Si fa presto a dire codice a barre

Fino all’8 novembre il Fiore di Pietra ospita una mostra di Matteo Fieni
/ 05.10.2020
di Giovanni Medolago

Matteo Fieni nasce nel 1976 a Tremona, ultimo pargolo di una famiglia numerosa (cinque fratelli e una sorella). Ricorda d’aver trascorso un’infanzia piena di scoperte: gli atelier di alcuni artisti, i racconti di formibabili lettori/affabulatori, le Cave di Arzo, la casa di una coppia di fotoreporter. Ce n’era d’avanzo per soddisfare la crescente curiosità di un ragazzo che alla fine sceglie la fotografia quale strumento funzionale per compiere altre scoperte e del quale armarsi per tuffarsi in sempre nuove ricerche. «L’arte secondo me non è decorazione, bensì provocazione. L’arte deve essere irruenza/prepotenza e contemporaneamente restare semplice ed effimera. Sa incuriosire, deve far immaginare, può far sognare. L’arte è una giornata di sole, è la bellezza della vita! Quindi più riesci a carpirla e maggiormente riesci a illuminare, a comunicare, a trasportare le persone in un’altra dimensione». Così dichiarava dopo essersi aggiudicato lo Swiss Photo Award 2012 grazie al lavoro Good Morning, Lugano.

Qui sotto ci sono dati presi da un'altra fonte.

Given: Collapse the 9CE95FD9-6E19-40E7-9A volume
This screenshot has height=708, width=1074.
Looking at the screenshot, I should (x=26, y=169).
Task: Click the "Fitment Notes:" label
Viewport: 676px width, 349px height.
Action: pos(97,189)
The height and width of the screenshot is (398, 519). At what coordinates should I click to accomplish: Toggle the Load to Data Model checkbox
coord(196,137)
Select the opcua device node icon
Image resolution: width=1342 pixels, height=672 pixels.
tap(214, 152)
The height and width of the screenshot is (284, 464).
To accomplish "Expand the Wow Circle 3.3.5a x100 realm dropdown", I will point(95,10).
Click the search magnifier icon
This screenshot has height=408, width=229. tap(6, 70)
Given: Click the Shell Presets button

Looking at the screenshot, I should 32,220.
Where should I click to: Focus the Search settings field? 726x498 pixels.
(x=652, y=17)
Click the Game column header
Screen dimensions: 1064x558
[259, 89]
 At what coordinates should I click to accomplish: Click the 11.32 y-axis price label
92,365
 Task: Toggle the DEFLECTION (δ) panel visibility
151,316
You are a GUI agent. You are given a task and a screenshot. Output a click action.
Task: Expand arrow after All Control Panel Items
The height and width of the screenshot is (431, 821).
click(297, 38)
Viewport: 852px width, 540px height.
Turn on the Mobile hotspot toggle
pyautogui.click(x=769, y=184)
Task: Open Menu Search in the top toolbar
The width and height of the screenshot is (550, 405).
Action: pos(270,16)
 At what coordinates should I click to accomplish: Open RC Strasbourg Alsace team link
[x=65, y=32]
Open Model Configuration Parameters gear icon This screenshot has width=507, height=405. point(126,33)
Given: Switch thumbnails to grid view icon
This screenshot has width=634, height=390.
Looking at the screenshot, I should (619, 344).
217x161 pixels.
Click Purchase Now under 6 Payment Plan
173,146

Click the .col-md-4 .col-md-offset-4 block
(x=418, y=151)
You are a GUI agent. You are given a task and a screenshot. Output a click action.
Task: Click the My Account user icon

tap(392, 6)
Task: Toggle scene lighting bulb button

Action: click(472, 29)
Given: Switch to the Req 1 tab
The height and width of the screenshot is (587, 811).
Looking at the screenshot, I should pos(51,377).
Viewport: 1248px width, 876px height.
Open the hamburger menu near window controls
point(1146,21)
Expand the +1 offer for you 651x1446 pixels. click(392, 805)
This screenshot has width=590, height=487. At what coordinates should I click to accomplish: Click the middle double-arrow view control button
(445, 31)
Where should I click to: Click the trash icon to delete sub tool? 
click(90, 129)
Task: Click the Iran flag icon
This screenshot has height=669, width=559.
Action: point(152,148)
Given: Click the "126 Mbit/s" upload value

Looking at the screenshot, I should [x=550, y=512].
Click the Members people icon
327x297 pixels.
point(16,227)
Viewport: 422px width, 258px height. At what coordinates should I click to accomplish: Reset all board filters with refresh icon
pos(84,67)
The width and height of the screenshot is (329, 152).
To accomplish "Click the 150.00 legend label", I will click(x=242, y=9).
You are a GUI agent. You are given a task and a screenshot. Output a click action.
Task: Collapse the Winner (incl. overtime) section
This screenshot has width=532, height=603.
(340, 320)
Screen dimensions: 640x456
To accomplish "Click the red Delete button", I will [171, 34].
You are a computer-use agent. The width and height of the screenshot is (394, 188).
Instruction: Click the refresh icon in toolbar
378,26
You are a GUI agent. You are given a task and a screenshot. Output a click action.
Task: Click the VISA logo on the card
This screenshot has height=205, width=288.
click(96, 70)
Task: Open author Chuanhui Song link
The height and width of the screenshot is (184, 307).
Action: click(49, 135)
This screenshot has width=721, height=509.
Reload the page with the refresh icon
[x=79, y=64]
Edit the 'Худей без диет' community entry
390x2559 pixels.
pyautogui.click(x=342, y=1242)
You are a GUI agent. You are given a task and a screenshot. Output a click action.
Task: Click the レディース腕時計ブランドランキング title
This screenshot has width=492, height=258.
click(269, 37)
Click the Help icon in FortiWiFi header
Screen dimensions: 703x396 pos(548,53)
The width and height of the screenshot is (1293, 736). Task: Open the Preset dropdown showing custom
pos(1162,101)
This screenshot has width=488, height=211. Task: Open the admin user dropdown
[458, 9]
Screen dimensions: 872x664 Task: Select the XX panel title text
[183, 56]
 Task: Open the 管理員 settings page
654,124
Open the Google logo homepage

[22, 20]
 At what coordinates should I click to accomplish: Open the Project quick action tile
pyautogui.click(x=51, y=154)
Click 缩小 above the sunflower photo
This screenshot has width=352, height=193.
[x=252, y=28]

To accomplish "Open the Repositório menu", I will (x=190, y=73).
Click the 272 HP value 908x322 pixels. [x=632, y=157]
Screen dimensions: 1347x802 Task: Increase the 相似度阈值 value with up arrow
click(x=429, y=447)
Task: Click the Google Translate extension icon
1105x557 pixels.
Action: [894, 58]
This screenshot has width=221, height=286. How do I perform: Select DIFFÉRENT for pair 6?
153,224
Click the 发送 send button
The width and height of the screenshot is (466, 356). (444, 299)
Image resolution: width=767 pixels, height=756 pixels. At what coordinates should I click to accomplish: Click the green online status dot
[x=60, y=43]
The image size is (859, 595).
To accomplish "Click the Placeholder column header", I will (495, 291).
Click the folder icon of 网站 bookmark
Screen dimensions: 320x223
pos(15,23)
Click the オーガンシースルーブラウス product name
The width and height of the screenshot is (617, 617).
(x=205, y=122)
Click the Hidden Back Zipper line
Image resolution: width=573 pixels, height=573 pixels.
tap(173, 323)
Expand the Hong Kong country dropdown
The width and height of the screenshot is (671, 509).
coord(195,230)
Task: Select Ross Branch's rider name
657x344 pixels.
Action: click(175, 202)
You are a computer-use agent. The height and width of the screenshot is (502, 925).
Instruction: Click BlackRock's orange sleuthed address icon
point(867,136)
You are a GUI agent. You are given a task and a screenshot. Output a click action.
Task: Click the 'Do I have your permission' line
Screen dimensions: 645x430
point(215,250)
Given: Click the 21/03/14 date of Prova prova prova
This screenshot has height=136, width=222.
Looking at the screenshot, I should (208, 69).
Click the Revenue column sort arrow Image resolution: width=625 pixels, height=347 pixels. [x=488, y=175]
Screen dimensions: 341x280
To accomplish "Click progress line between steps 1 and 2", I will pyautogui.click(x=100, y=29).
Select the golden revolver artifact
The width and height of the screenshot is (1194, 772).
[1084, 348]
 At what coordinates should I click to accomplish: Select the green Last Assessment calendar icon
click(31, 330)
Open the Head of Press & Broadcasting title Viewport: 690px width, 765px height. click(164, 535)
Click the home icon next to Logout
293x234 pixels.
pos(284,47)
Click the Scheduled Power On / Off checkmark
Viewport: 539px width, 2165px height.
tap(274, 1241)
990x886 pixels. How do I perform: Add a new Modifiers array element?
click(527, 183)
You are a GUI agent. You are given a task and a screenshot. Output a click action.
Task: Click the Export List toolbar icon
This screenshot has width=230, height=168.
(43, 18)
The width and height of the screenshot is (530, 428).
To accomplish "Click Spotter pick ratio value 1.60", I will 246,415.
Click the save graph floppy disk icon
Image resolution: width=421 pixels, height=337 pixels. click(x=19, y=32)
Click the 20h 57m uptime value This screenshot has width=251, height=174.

Ormai da qualche anno, la sua attenzione è rivolta al quel «codice a barre» che irrompe quotidianamente nelle nostre vite. Si intitola appunto Barcode la sua mostra, offerta nel Fiore di Pietra sul Monte Generoso. Una serie di immagini stampate su vetro, realizzate dalla Crystalexe di Rancate e sulle quali Fieni è poi intervenuto per staccarsi dalla mera memèsi di un luogo concreto e preciso (scorci parigini, la Banhofstrasse zurighese) per giungere a una trasfigurazione del codice a barre. Un lavoro che rimanda al concetto di «inconscio ottico» caro a Franco Vaccari e in particolare al volume di quest’ultimo: Le tracce occultate. Storie di codici a barre e di sciamani.

Matteo Fieni si è tuttavia spinto ben oltre: la sua ricerca – spiega – parte addirittura da Tito Caio Lucrezio e quella sua versione dell’epicureismo (cara stavolta a Giacomo Leopardi), passa da Dostoevskij (»Ri/ancorare il senso di bellezza») e sfocia nell’ucronia: un nessun tempo che si affianca al nessuno spazio dell’utopia. «C’è un’analogia formale – spiega ancora Fieni – tra i motivi grafici adottati dal barcode e i motivi fotografici che si possono ottenere attraverso un processo meccanico.

C’è un costante rimodellamento tra domanda e offerta, un flusso di dati sempre più veloce e dinamico, ciò rende il presente più distante dal reale, ed è impossibile da fermare». Matteo Fieni è viceversa riuscito a fermare nel tempo e nello spazio delle immagini che affascinano, anche per gli accostamenti cromatici e – dulcis in fundo – per quelle tracce d’arcano che le permeano.